Jennie Mather

Advances in Cancer Treating Drugs
Healthcare

In 1999, biotechnologist Jennie P. Mather set out to challenge conventional thinking when it comes to advanced pharmaceutical development. With nearly three decades of experience in cell biology research behind her, she embarked on her own path to launch a company to produce novel therapeutics targeted toward specific diseases. She used a process that closely analyzes the surface of a disease cell to develop antibodies that disable proteins on the surface of cells that are necessary for the disease to grow. She hopes that drugs created using this process will not only have a relatively fast development time, but will also become effective treatments for a variety of cancers, such as breast, prostate, lung, colon, pancreatic, and ovarian cancers.

Born in 1949, Mather earned a doctoral degree in biology at the University of California, San Diego in 1975.  She worked as an assistant professor for several years at The Rockefeller University in New York before she joined biotech behemoth Genentech as the firm’s first female staff scientist. 

She became involved in a wide variety of research endeavors there, including leading or participating in the project teams that produced such drugs as Herceptin®, used to treat metastatic breast cancer; Activase®, a drug used to treat heart attacks, acute ischemic strokes, and acute massive pulmonary embolisms; and Pulmozyme®, an inhalation treatment for patients with cystic fibrosis. In addition, Mather contributed to the development of Genentech’s cell culture biomanufacturing processes and helped to secure several key patents for the company.

South San Francisco-based Genentech helped to establish the biotech industry with groundbreaking work that centers on deconstructing the genome of a disease cell in its entirety, and then developing drugs to combat it.
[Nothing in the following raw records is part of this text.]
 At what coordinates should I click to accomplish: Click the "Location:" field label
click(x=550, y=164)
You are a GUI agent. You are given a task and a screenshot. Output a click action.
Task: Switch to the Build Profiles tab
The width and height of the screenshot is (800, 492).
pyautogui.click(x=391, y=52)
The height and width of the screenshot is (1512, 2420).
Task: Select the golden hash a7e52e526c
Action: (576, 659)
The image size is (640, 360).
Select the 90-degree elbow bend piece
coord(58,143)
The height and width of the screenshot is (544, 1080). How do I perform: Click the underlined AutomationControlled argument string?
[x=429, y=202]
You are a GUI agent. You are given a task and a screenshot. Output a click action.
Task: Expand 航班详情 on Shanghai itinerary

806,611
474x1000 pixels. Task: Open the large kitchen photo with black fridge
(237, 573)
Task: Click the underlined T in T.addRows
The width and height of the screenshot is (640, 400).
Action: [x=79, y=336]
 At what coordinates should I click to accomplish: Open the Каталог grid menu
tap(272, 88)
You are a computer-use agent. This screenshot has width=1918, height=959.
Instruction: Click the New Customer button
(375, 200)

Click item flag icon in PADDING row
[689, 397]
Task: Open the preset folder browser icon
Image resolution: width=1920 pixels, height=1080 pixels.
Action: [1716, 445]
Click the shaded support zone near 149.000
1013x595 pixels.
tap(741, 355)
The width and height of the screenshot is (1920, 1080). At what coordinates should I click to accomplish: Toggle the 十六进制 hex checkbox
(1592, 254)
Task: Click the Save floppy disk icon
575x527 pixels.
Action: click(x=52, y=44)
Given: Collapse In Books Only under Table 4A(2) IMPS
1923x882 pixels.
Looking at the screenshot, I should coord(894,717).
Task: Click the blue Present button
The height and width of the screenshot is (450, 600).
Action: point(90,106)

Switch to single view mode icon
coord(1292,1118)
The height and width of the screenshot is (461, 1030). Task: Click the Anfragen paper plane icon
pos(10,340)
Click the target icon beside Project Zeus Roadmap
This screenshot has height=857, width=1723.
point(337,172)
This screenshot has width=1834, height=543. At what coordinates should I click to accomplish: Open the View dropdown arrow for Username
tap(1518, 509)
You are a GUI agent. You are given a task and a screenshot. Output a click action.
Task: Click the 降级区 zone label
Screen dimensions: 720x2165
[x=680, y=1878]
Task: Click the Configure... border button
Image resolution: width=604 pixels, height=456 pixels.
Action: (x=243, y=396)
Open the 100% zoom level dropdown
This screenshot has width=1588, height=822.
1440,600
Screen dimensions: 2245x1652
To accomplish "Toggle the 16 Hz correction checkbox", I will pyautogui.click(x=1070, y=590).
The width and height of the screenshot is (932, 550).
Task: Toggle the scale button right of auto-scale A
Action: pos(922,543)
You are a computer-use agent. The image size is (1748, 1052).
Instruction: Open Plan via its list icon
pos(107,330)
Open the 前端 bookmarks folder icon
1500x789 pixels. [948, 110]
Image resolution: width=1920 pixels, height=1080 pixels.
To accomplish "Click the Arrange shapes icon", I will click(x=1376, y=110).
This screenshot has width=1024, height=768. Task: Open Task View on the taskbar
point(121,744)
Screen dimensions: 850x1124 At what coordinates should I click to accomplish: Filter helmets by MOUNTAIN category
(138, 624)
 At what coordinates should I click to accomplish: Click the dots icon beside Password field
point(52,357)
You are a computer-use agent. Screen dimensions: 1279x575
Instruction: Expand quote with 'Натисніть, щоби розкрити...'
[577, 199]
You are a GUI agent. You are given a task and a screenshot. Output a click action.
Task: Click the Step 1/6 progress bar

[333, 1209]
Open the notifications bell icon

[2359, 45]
This process is effective but can take a number of years to complete, as a typical disease is made up of 500 to 1,000 genes.

Mather became intrigued with the idea of using the proteins on the surface of a disease cell as targets for the antibodies that she was developing. Antibodies are proteins produced by the body's immune system in response to a foreign substance. They are what our bodies use to fight off infection.

Mather noted that natural antibodies never enter diseased cells, but rather, they work on a disease cell’s exterior. She postulated that drugs could and should work the same way. She also thought that by looking at simply the surface proteins of a disease cell, she might be able to cut drug development time down to less than one year. In October of 1998, she began seeking funding to launch her own company with this goal in mind.

In less than two months, Mather was able to raise more than $1 million to start Raven Biotechnologies, Inc. in South San Francisco, where she served as the Founder, President, and Chief Scientific Officer until its acquisition by MacroGenics in 2008.

As Raven got off the ground, she realized that she needed to find a way to keep human cells alive inside a lab dish, and she patented a process that achieves this.

Mather holds over 40 U.S. patents and has authored or edited five books and more than 150 publications. She was named a Top Ten Innovator by Red Herring magazine in 2002 and a Technology Pioneer by the World Economic Forum in 2005. Mather continues to work in the field of cancer therapeutics and now heads up CanFel Therapeutics, which develops therapeutics for companion animals.